We also played football, had a mini disco and ate a delicious lunch cooked by 2 of the students... but the highlight for everyone was swimming in the sea. Even though the students live on a paradise island, most of them had never swum in such turquoise water lapping such white sand. Not only that, but our amazing friends Modestly Active had donated swimming costumes for the girls so they could swim in the sea without feeling ashamed or self conscious. I felt quite emotional watching the girls be as free as the boys for the first time. It was very heart warming and the smiles on everyone’s faces are the widest I’ve seen. Throw into that mix the floats Ann and Caroline sent from England and everyone was in swimming heaven! We spent over 2 hours in the water and nobody wanted to get out of the sea when it was time to go home.
We plan to begin proper swimming lessons soon and Gavin, a visitor from Australia, spent an afternoon teaching the older students safety skills and basic first aid in preparation.

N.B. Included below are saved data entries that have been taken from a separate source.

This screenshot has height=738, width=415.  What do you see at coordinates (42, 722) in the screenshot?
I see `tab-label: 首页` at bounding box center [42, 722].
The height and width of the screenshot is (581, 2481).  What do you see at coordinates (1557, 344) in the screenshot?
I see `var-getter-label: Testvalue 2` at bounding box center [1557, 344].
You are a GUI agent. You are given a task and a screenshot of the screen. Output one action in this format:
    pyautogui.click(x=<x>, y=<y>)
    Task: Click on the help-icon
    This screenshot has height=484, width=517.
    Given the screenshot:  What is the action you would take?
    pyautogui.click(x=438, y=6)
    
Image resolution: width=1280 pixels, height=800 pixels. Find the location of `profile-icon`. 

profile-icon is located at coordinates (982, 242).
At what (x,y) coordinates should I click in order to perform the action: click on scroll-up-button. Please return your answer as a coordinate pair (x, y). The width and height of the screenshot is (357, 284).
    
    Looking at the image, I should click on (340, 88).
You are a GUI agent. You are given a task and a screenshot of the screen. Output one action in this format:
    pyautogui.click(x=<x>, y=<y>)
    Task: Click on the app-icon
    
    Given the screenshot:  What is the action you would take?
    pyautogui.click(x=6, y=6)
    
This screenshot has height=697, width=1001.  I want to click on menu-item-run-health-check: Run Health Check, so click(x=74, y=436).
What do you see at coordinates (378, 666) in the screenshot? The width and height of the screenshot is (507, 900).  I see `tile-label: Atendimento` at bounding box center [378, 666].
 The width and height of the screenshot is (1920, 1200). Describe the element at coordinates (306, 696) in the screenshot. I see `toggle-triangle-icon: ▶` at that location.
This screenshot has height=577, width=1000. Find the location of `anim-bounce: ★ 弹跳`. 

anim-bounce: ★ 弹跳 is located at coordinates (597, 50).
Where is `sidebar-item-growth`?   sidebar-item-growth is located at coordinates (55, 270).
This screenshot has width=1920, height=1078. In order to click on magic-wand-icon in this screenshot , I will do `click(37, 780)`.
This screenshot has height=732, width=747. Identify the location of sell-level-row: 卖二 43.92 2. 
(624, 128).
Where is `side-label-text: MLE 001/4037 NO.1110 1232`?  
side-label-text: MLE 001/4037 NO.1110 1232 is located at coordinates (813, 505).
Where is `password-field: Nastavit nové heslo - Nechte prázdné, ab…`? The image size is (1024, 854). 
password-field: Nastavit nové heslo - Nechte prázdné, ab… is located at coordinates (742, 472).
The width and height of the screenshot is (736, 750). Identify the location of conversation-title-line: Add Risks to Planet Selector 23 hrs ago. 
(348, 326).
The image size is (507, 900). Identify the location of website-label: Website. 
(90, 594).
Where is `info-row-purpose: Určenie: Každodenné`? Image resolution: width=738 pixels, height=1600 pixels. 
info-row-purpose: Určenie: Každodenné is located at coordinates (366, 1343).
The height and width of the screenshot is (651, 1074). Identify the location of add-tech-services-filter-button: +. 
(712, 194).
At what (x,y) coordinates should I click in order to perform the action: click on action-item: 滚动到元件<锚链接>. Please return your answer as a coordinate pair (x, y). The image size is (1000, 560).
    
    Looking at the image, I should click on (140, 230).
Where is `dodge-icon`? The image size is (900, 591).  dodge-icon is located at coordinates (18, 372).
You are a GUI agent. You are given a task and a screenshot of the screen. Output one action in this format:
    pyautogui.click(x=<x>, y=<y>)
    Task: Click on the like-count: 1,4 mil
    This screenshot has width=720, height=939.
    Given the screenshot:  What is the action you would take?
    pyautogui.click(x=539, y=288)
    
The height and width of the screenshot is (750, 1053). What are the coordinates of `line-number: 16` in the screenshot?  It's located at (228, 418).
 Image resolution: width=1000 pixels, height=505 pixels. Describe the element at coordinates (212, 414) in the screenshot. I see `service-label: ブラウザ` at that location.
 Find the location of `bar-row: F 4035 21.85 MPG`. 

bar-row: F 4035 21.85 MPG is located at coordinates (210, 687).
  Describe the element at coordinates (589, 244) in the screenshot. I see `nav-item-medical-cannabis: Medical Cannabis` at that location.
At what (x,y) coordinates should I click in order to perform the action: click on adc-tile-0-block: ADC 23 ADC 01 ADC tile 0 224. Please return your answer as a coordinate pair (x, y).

The nursery and internet sessions are going well. The nursery children are becoming more used to my presence each day and although they have very different levels of comprehension, some of them are surprising me with how well they are learning. The internet classes are still very popular although sometimes I feel I could do with some new ideas on making the internet a bit more relevant for them all. It can feel a bit dry when we are checking email and browsing sites. If anyone has any ideas I’d love to hear them.